Now is the time to make garden! Anyone can be a successful gardener at this time of year and I know of no pleasanter occupation these cold, snowy days, than to sit warm and snug by the fire making garden with a pencil, in a seed catalog. What perfect vegetables we do raise in that way and so many of them! Our radishes are crisp and sweet, our lettuce tender and our tomatoes smooth and beautifully colored. Best of all, there is not a bug or worm in the whole garden and the work is so easily done.

In imagination we see the plants in our spring garden, all in straight, thrifty rows with the fruits of each plant and vine numerous and beautiful as the pictures before us. How near the real garden of next summer approaches the ideal garden of our winter fancies depends upon how practically we dream and how we work.

It is so much easier to plan than it is to accomplish. When I started my small flock of Leghorns a few years ago, a friend inquired as to the profits of the flock and, taking my accounts as a basis, he figured I would be a millionaire within five years. The five years are past, but alas, I am still obliged to be economical. there was nothing wrong with my friend's figuring, except that he left out the word "if" and that made all the difference between profits figured out on paper and those worked out by actual experience.

My Leghorns would have made me a millionaire—if the hens had performed according to schedule; if the hawks had loved field mice better than spring chickens; if I had been so constituted that I never became weary; if prices—but why enumerate? Because allowance for that word "if" was not made in the figuring, the whole result was wrong.

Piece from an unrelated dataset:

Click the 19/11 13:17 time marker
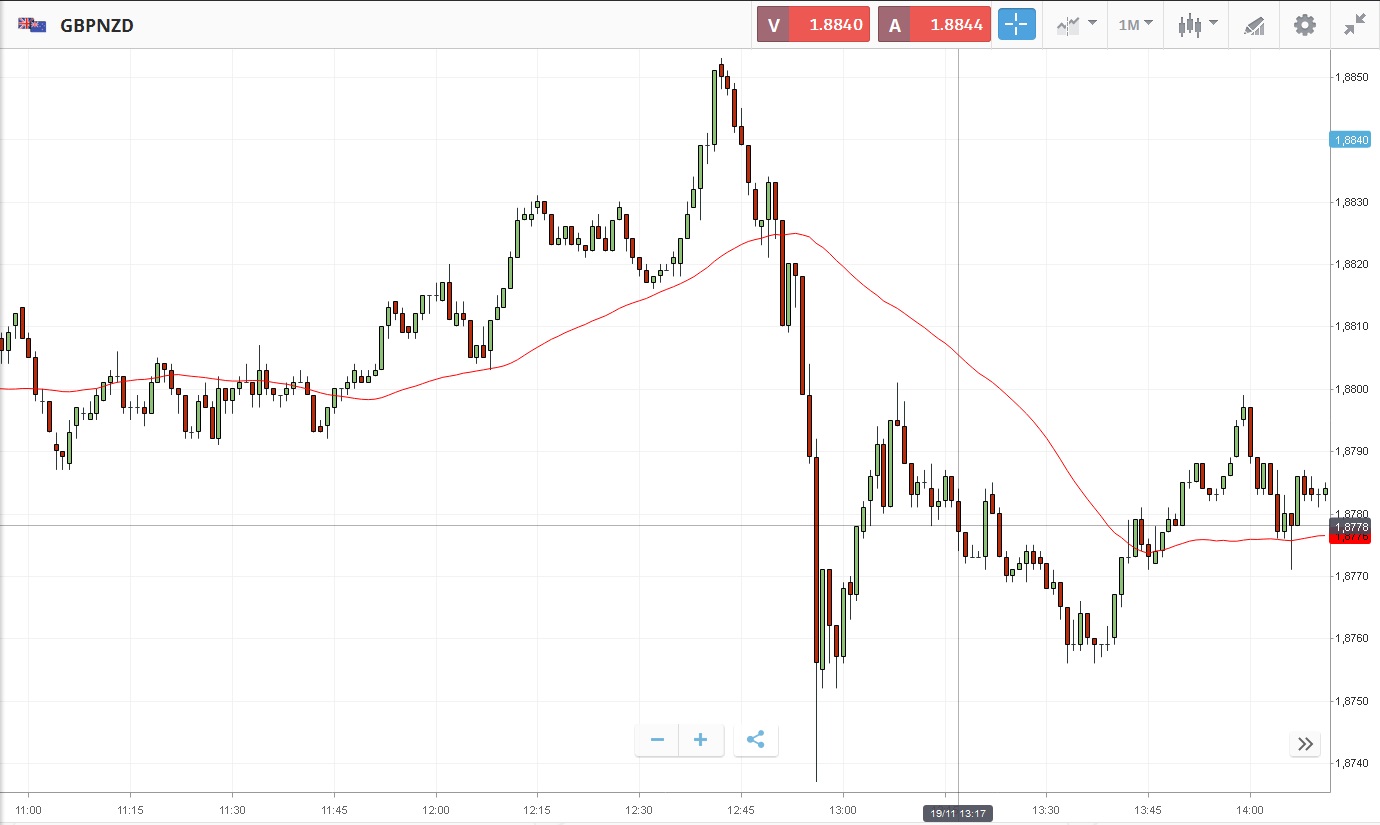 click(x=957, y=814)
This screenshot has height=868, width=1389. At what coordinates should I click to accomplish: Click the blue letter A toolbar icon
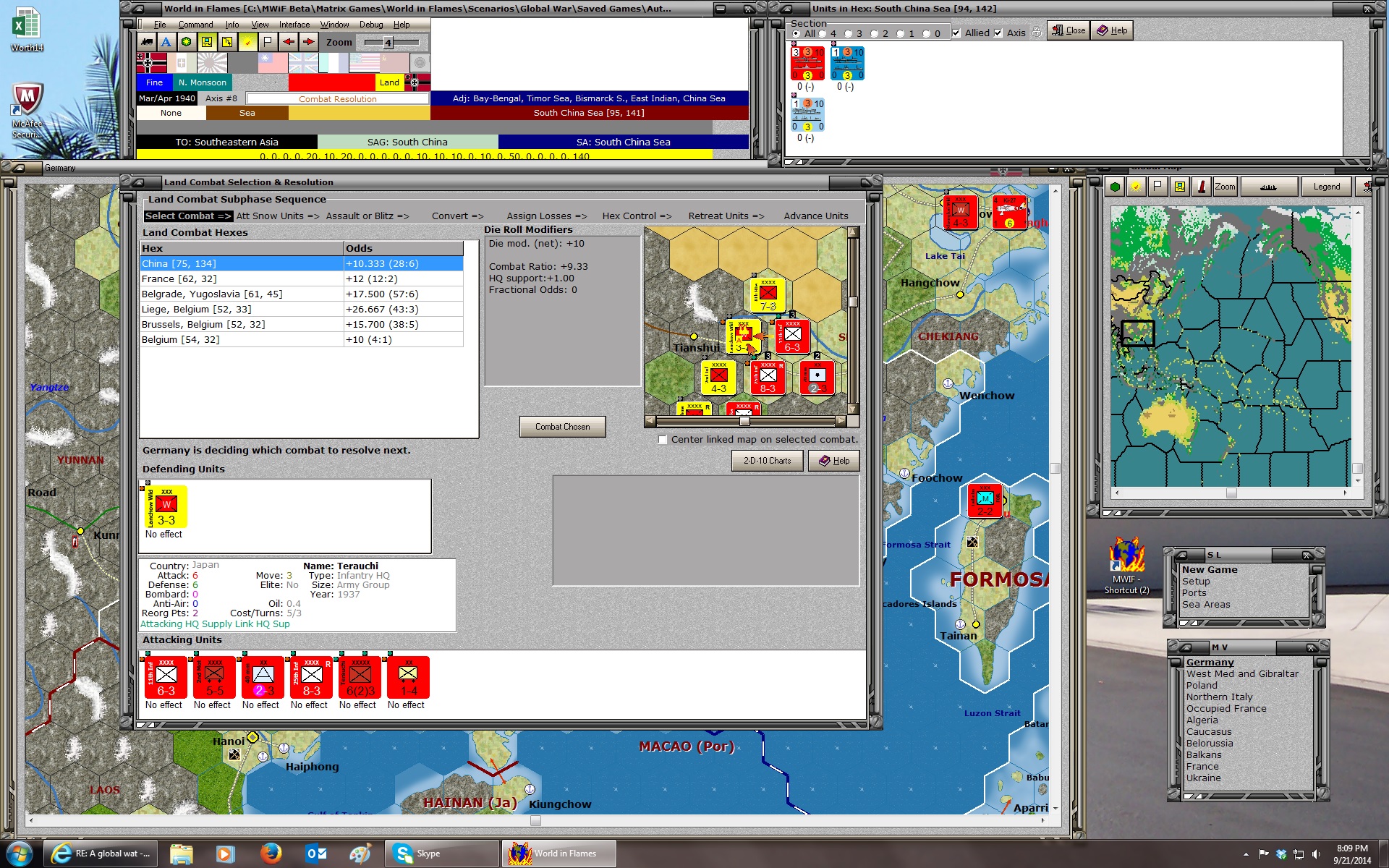point(166,42)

It is necessary that we dream now and then. No one ever achieved anything, from the smallest object to the greatest, unless the dream was dreamed first, yet those who stop at dreaming never accomplish anything. We must first see the vision in order to realize it; we must have the ideal or we cannot approach it; but when once the dream is dreamed it is time to wake up and "get busy." We must "do great deeds; not dream them all day long."

The dream is only the beginning. We'd starve to death if we went no further with that garden than making it by the fire in the seed catalog. It takes judgment to plant the seeds at the right time, in the right place, and hard digging to make them grow, whether in the vegetable garden or in the garden of our lives. The old proverb says, "God helps the man who helps himself," and I know that success in our undertakings can be made into a habit.

We can work our dreams out into realities if we try, but we must be willing to make the effort. Things that seem easy of accomplishment in dreams require a good common sense to put on a working basis and a great deal of energy to put thru to a successful end. When we make our dream gardens we must take into account the hot sun and the blisters on our hand; we must make allowance for and guard against the "ifs" so that when the time to work has come they will not be of so much importance.

We may dream those dreams of a farm of our own; of a comfortable home; of that education we are going to have and those still more excellent dreams of the brotherhood of man and liberty and justice for all; then let us work to make this "the land where dreams come true."